Peter- really, the physics I roughly understand, but know that even with my mental picture of what I'd like my roof system to be, I can't calculate it all until I get the span tables and talk to a NY engineer. I feel pretty safe though that a 2 foot wide ridgepole with 4x10's 2' OC and 4/12 pitch could hold up 3 school buses.
cheers,
Fletcher
edkemper
03-01-2009, 11:12 AM
Is a snow load of 30# high or not so much? I'd like to lower the pitch on my roof to take advantage of long extensions to cover my surrounding porch. Not exactly sure what the snow load means in a practical since but I need to learn and understand. How low of a pitch could I have with a 30# requirement? Or am I asking the right question?
edkemper
ragdump
03-01-2009, 11:31 AM
Ragdump
That should mean 30 Lbs. per sq. ft.,of weight ,that's not too much my place is at 4000 ft. in Northern Calif. and my snow load is 110 Lbs. You need an engineer for snow load
Will Dye
03-09-2009, 08:13 PM
I don't know how it goes around the rest of the country, but Basil has it right for Kentucky...3 bedroom 2 bath is what seems to bring the right combination of money brought in versus time on the market.
StressMan79
03-09-2009, 09:29 PM
Ragdump
That should mean 30 Lbs. per sq. ft.,of weight ,that's not too much my place is at 4000 ft. in Northern Calif. and my snow load is 110 Lbs. You need an engineer for snow load
you don't need an engineer. You just need to be comfotable with some tables/equations. Call the county planning dept for the number to use. It may vary by elevation. You simply take the snow load (psf) and multiply by the rafter spacing (ft) to get the rafter snow load (lb/ft) engineers call this 'w'. if you need more load carrying capacity, you you can reduce w by decreasing the rafter spacing. Otherwise, you can decrease the span by adding purlins or making your house smaller. Alternatively, you can increase E/I or Fb by changing the species or the geometry (round logs vs. 4x10s vs 4x12s). However, depending on where you live, you may need your plans engineered anyway.
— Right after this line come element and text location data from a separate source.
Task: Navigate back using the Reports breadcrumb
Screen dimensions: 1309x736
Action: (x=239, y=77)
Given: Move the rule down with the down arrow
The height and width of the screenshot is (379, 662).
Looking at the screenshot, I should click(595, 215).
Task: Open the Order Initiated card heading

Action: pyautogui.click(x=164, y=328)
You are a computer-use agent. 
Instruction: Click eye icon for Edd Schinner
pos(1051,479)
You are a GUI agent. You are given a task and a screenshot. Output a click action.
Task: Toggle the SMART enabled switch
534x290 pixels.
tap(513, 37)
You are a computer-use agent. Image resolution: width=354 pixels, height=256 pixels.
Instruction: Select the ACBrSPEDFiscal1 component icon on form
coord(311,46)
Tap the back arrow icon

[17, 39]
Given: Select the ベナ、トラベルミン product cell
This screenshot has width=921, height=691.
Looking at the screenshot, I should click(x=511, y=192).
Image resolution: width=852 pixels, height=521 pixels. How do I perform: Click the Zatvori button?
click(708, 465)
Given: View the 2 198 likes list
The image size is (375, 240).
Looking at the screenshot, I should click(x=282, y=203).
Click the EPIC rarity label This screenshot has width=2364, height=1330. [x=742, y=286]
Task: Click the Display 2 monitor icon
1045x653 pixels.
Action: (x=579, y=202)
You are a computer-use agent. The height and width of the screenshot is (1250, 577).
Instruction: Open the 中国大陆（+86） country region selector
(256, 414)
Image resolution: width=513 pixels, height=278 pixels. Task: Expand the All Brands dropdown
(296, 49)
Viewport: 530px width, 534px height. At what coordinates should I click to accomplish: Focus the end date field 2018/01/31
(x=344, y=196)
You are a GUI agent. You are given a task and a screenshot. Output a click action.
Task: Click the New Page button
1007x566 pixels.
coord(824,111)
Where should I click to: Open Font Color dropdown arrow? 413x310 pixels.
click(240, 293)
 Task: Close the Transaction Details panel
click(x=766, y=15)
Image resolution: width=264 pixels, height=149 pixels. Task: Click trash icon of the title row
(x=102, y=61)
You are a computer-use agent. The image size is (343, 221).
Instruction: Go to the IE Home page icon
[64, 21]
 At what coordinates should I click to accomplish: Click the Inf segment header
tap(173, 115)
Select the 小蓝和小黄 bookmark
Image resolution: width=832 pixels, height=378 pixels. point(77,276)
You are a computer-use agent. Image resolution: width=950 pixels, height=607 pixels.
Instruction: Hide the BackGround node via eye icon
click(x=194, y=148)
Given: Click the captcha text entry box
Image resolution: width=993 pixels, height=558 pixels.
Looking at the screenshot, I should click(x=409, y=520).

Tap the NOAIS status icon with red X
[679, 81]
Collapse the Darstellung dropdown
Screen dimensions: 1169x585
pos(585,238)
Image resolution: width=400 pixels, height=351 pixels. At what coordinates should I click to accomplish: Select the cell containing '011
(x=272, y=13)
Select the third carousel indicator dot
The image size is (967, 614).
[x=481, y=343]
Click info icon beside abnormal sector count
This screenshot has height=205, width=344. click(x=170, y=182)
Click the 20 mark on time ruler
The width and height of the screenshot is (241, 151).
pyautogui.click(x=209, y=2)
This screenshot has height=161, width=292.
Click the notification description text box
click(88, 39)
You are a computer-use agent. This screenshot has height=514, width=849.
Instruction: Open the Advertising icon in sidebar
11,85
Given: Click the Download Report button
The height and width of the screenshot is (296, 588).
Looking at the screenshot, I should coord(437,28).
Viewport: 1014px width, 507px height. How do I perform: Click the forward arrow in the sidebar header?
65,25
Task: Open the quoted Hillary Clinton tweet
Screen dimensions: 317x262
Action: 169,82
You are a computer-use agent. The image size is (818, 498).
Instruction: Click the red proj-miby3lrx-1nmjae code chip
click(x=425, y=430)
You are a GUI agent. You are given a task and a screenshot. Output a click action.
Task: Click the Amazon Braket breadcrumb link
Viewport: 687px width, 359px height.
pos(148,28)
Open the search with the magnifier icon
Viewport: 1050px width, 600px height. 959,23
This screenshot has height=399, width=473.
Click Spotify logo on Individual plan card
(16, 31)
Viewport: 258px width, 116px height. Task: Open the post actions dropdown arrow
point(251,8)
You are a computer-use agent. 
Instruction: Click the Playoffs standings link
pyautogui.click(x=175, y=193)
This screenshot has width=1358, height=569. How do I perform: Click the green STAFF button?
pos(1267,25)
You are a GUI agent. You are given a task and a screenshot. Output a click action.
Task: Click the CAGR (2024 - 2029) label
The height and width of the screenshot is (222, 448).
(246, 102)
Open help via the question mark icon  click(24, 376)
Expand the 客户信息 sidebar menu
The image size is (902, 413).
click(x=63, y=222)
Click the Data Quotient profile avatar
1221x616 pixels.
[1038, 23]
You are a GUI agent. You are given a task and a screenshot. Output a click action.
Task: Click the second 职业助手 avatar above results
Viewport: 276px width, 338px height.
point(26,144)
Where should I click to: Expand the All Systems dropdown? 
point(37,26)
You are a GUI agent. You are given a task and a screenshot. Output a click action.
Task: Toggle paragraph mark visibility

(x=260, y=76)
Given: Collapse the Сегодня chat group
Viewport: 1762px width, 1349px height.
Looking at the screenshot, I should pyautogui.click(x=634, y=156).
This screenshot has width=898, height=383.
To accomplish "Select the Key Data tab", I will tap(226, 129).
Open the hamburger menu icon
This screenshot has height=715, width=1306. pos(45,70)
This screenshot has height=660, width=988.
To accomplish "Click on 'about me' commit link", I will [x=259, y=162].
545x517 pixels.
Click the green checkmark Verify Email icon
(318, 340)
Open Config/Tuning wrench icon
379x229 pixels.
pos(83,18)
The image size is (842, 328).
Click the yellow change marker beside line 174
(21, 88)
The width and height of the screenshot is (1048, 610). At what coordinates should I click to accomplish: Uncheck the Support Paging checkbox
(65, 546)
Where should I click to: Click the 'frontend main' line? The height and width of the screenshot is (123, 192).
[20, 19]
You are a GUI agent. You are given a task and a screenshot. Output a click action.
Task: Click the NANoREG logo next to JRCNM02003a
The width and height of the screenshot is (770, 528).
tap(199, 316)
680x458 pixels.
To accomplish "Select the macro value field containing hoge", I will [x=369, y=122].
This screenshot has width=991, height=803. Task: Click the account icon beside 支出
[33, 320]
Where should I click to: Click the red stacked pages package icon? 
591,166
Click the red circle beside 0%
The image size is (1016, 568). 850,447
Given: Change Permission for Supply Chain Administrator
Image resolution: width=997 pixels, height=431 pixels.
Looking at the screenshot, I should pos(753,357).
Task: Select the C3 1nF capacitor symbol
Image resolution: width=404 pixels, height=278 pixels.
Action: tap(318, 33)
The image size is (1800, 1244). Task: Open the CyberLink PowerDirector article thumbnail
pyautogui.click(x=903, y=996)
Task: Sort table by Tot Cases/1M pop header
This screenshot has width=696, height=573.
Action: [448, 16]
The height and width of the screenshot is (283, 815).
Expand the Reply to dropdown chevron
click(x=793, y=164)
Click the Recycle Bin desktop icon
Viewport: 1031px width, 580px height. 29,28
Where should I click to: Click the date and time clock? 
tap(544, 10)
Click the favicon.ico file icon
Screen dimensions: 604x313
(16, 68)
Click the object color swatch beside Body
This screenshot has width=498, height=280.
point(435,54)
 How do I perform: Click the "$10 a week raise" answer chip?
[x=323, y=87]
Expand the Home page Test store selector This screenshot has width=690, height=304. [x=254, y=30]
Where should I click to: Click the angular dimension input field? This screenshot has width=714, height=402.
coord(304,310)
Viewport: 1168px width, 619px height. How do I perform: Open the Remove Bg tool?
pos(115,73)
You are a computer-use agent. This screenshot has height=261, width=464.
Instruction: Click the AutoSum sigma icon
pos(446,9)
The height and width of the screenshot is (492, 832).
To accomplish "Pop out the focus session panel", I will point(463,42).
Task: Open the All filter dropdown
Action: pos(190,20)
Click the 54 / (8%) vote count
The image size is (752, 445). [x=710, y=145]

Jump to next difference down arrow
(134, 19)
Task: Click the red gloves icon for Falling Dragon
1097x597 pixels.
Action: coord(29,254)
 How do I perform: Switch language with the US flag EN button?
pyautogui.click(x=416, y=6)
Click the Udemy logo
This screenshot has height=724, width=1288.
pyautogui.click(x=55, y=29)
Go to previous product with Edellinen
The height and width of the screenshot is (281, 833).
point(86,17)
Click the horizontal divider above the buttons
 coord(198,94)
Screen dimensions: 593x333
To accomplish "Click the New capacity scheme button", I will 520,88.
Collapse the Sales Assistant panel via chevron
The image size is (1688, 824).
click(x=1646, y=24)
My county told me no engineering was required for me, since I am a member of LHBA and seem to be quite knowledgable about it. That and I am building for myself.
-Peter
PS 30psf is pretty benign. Mine is 70 psf.
edkemper
03-13-2009, 04:03 PM
My property is at 4600 ft and have a snow load of 30. Lucky me.
edkemper
lisaandmark
03-15-2009, 11:22 AM
[quote=WNYcabinplannin]
I understand how anxious you are to start, and I would not discourage you. But what I would say is dont focus on your completion. Just plan to work until it's done.
Oh this had me laughing!!! We built in 2001 and we STILL aren't done! I'm talking about little things -- finishing some drywall, trim etc. We did just build a "box" and we've added on since then -- a sunroom on the South side -- and recently added a garage and a bonus room above that.